> **Trecho**
===============

Consegue apontar um Top 3 das lives mais interessantes da temporada?
Eu não assisto muito a lives do mesmo gênero que o meu, de entrevistas. As do Fábio Porchart são ótimas, independentemente do entrevistado, por ele mesmo; então, estaria na categoria “hors concours”. Para mim, as melhores são as artísticas. A grande campeã foi a primeira da Ivete Sangalo: sem produção, de pijama, na cozinha, criança pulando na frente, dentro do espírito de informalidade, mas passando muita emoção. Em segundo, listo a primeira do Caetano, marcada pelo marketing vai-não-vai da brilhante Paula Lavigne. Mesmo com mais produção, foi lindo vê-lo com os filhos; também passou o clima família e de comunhão: um artista beirando os 80 anos, emocionando numa nova plataforma digital. Em terceiro, o conjunto da Teresa Cristina, a rainha das lives.
O formato das lives vai permanecer pós-pandemia?

===============

> **Informações extraídas**
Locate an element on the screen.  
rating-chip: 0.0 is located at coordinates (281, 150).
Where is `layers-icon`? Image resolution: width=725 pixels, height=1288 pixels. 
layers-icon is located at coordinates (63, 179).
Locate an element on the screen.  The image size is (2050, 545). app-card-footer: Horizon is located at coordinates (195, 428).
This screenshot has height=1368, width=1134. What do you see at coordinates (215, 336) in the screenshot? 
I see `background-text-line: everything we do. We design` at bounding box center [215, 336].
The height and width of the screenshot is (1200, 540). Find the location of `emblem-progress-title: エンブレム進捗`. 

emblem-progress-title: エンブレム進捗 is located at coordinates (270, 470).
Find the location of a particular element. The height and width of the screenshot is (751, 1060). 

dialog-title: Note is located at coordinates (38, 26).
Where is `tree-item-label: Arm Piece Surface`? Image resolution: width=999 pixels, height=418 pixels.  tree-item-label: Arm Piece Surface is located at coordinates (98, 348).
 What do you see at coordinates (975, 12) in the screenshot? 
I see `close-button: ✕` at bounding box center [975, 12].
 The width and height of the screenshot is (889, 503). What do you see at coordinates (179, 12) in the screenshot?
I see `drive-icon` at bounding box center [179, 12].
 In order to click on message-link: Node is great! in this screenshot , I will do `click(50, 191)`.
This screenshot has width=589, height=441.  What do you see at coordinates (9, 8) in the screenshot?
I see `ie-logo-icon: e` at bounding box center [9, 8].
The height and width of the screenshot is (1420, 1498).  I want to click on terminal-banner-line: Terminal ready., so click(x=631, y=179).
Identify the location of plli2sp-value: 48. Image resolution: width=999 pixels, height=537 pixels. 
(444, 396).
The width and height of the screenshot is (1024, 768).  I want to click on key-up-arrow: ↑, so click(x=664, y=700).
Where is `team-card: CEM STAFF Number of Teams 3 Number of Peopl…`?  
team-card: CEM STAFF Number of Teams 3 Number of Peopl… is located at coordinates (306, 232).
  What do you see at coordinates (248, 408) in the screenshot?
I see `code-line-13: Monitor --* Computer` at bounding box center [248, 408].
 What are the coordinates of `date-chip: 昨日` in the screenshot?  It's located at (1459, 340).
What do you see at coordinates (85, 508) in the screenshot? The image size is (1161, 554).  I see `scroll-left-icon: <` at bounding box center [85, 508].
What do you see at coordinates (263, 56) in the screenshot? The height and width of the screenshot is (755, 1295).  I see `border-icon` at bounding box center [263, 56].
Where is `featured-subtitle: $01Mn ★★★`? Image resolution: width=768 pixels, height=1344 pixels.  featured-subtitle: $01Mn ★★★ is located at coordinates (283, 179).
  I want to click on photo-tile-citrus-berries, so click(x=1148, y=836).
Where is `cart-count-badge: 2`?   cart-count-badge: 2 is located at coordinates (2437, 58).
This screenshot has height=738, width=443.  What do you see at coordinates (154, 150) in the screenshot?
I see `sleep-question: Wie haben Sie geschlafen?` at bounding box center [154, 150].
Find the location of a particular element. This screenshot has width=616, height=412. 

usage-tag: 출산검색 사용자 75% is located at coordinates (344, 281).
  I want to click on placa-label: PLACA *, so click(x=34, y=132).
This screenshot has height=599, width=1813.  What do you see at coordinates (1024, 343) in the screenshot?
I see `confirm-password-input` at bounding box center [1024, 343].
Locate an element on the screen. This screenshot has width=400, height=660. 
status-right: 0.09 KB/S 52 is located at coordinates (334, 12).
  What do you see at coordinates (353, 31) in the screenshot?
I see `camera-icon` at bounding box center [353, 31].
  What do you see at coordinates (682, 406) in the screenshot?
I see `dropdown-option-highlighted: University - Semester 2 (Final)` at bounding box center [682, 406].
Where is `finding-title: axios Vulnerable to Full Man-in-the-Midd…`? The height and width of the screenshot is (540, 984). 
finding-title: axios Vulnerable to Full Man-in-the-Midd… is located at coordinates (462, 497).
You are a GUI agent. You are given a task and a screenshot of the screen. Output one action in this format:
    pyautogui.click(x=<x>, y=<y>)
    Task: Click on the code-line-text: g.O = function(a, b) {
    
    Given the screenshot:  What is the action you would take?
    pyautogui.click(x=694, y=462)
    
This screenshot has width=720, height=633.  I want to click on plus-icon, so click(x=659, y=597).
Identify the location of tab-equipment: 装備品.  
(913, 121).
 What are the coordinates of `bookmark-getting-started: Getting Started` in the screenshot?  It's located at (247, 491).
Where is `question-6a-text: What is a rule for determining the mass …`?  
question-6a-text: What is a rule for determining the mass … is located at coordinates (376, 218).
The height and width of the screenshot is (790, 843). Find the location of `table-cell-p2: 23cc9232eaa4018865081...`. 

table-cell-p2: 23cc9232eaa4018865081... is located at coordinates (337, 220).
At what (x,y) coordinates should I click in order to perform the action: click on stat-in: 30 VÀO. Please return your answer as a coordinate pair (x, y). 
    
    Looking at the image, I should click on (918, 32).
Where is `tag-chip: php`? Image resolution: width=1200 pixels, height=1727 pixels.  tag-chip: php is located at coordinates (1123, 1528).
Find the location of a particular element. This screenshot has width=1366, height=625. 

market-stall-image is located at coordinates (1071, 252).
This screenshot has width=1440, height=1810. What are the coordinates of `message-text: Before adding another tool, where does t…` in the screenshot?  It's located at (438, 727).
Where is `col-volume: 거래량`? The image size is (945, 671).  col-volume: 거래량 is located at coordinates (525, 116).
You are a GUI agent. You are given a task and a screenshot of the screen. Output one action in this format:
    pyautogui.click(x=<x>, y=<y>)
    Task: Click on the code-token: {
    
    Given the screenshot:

===============

> **Instruções**
1. Reescreva em forma de lista o parágrafo do trecho sobre as lives que começa com "Eu não assisto muito a lives", mantendo os fatos principais.
2. Resuma o trecho sobre as lives em duas frases.
3. Dê prosseguimento ao trecho sobre as lives a partir do ponto em que ele termina.

> **Respostas**
1.
- Lives de entrevistas, do mesmo gênero da própria pessoa que responde, não são muito assistidas por ela.
- As de Fábio Porchart são ótimas, independentemente do entrevistado, e ficam na categoria "hors concours".
- As melhores são as artísticas.
- 1º lugar: a primeira live de Ivete Sangalo. Foi feita sem produção, de pijama, na cozinha e com criança pulando na frente, informal, mas muito emocionante.
- 2º lugar: a primeira live de Caetano, marcada pelo marketing vai-não-vai de Paula Lavigne. Teve mais produção, mas foi lindo vê-lo com os filhos, em clima de família e comunhão, com um artista beirando os 80 anos emocionando numa nova plataforma digital.
- 3º lugar: o conjunto das lives de Teresa Cristina, "a rainha das lives".

2. Diante do pedido de um Top 3 das lives mais interessantes da temporada, a resposta deixa de lado as de entrevistas, coloca as de Fábio Porchart como "hors concours" e aponta as artísticas como as melhores. O pódio fica com a primeira live de Ivete Sangalo, a primeira de Caetano e o conjunto das de Teresa Cristina, e em seguida surge a pergunta sobre a permanência do formato das lives após a pandemia.

3.
Não com essa oferta, mas vai permanecer. Acho que com tendência de migrar para o Youtube, com mais recursos e sem serem necessariamente ao vivo. Eu já abri um canal ( https://m.youtube.com/c/ LuisErlangercanal, faça sua inscrição!), mas é muito difícil atingir as metas para “monetizar”, como dizem hoje. Aliás, eu sempre repito: toco esse projeto com a maior paixão e profissionalismo, mas é para não ficar enferrujado. Profissionalmente, meu desejo é ser contratado por uma empresa para trabalhar no jornalismo ou na comunicação empresarial, como construí minha carreira, que quero levar adiante. Aos 65 anos, minha presença na cyberesfera é uma demonstração de que acompanho os rumos das mídias. Falando nisso, meu perfil no Linkedin é www.linkedin.com/in/ LuisErlanger: open to work.
O jornalismo passou por profundas mudanças da Internet para cá – ficou mais polarizado. Que balanço faz deste momento do ato de informar?
Temos que admitir que a pandemia revitalizou o jornalismo, devolvendo a ele a curadoria da verdade. Graças a isso, retomou o papel de “Quarto Poder”, brigando pelo interesse público — um antídoto contra a fake news, inclusive as oficiais. O ato de informar, ao menos no Brasil, voltou a ser até uma ferramenta para a preservação da democracia. Mas, passada a pandemia, aposto que a importância do jornalismo estará na análise e opinião. A informação primária virá de outras plataformas, muito mais ágeis do que as versões digitais de jornais e revistas. Em muitos casos, como na política e na cultura, o protagonista é agente e divulgador da notícia.
Tem algum novo livro vindo por aí?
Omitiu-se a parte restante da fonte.